**Document text:**
+--
Security Policies
- Defense in Depth: Kubernetes security requires multiple overlapping layers -- network policies for traffic segmentation, RBAC for access control, Pod Security Standards for workload hardening, image scanning for supply chain security, and audit logging for forensics. No single layer is sufficient.
- Network Policies as Firewalls: Network Policies control pod-to-pod and pod-to-external traffic at L3/L4. By default, all pods can communicate with all other pods. Implementing default-deny policies and then explicitly allowing required traffic paths is the foundation of cluster network security.
- Pod Security Standards (PSS): PSS replaced the deprecated PodSecurityPolicies and provides three built-in security profiles (Privileged, Baseline, Restricted) enforced at the namespace level via labels. The Restricted profile prevents running as root, disables privilege escalation, and requires read-only root filesystems.
- RBAC Least Privilege: Kubernetes RBAC should follow the principle of least privilege -- grant only the permissions each identity (user, service account, operator) actually needs. Avoid cluster-admin except for break-glass scenarios, and audit bindings regularly.
+--
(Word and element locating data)
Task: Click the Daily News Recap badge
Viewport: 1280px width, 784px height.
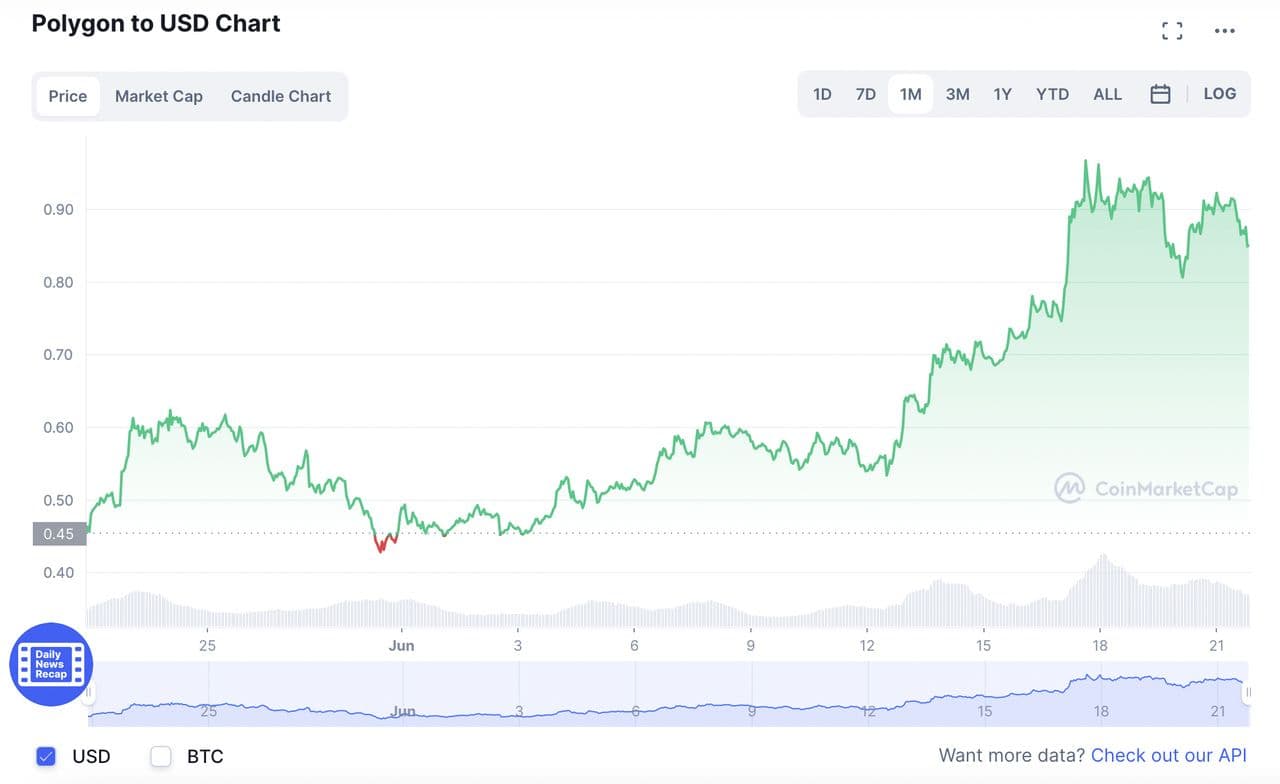Action: click(x=51, y=664)
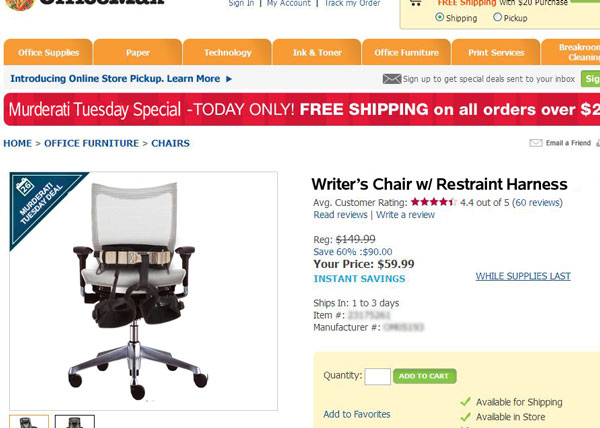Open the Office Furniture tab
Viewport: 600px width, 428px height.
406,52
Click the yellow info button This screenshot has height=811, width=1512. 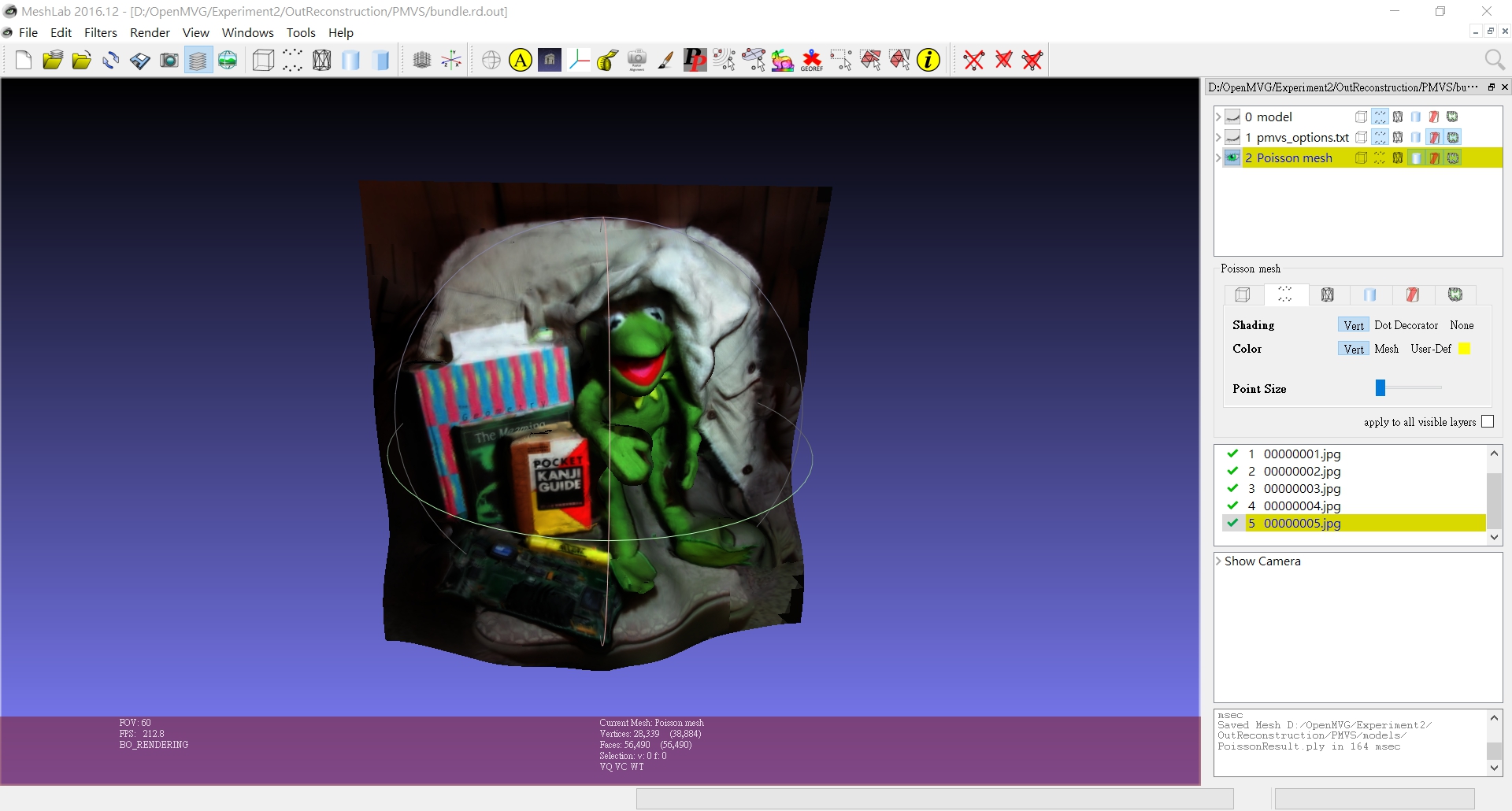point(928,60)
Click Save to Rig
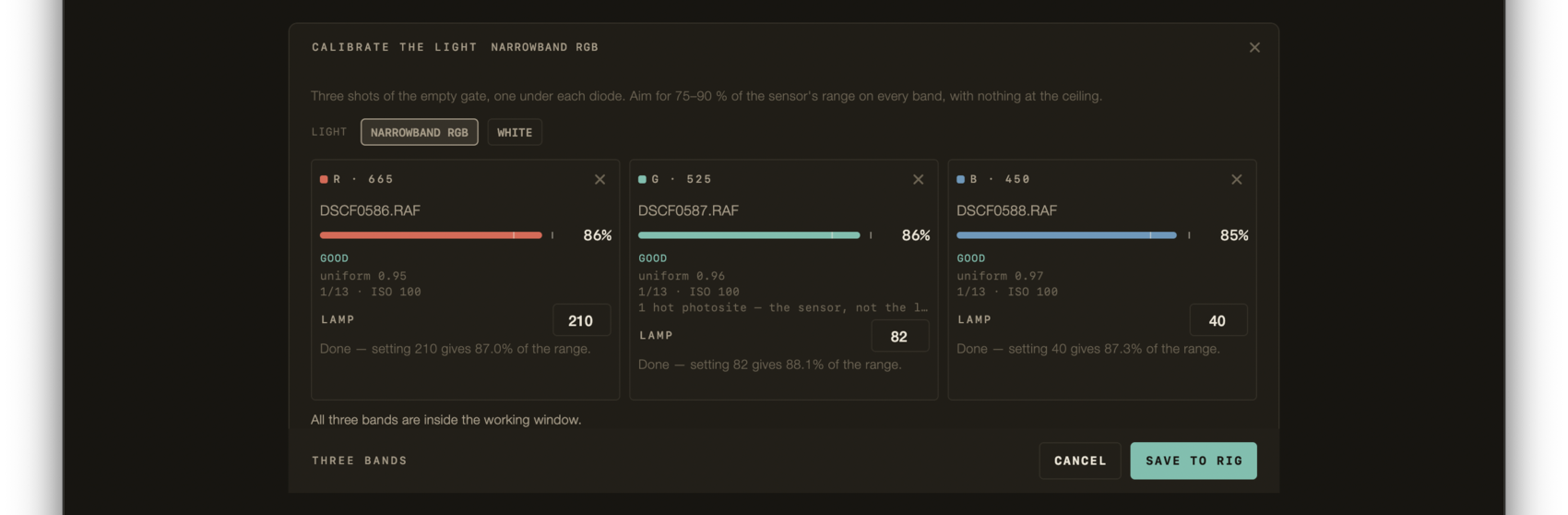The image size is (1568, 515). click(x=1194, y=461)
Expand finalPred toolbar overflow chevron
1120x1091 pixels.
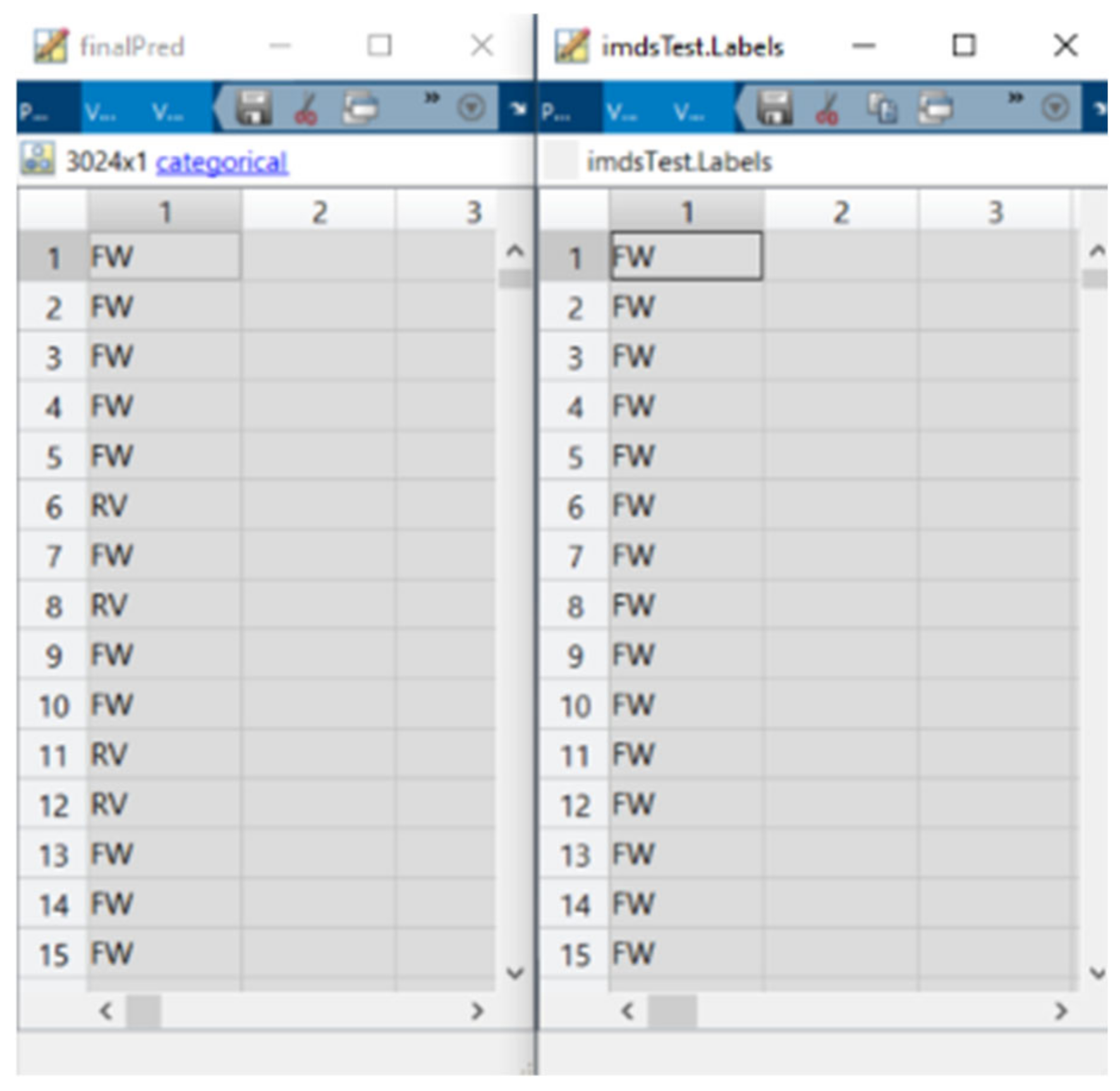(x=432, y=99)
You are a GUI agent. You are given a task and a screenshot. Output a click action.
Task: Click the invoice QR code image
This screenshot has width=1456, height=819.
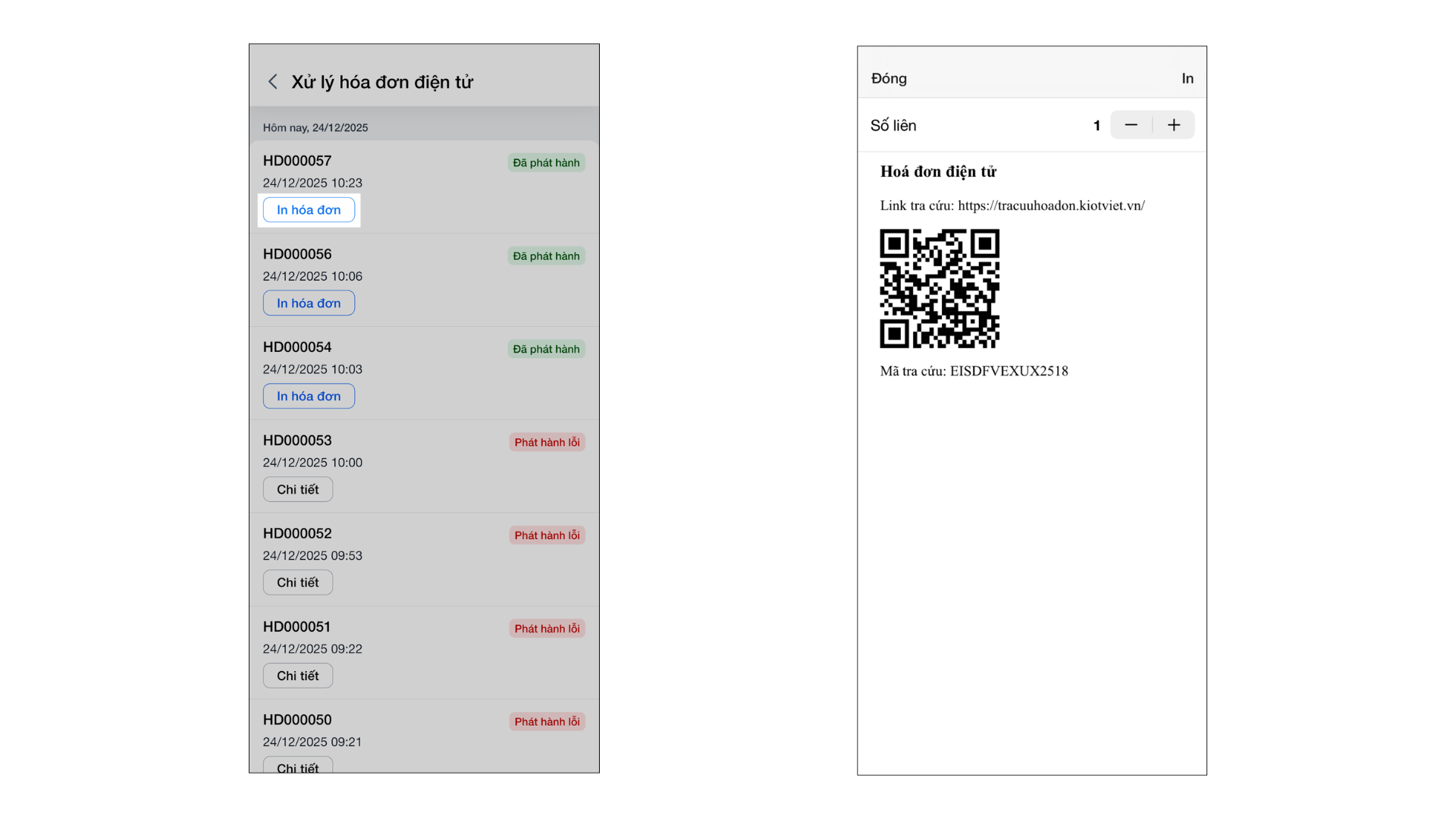tap(940, 289)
+--
**What to do:**
(A) Can you update the security policies text from "- Pod Security" to "read-only root filesystems.", replacing "Restricted" with "Hardened"?
(B) Which overlapping layers does the security policies text name as part of defense in depth in Kubernetes?
(C) According to the security policies text, what did Pod Security Standards replace?
These rows have no connection to the security policies text.

**Responses in order:**
(A)
- Pod Security Standards (PSS): PSS replaced the deprecated PodSecurityPolicies and provides three built-in security profiles (Privileged, Baseline, Hardened) enforced at the namespace level via labels. The Hardened profile prevents running as root, disables privilege escalation, and requires read-only root filesystems.

(B)
- Network policies
- RBAC
- Pod Security Standards
- Image scanning
- Audit logging

(C) The deprecated PodSecurityPolicies.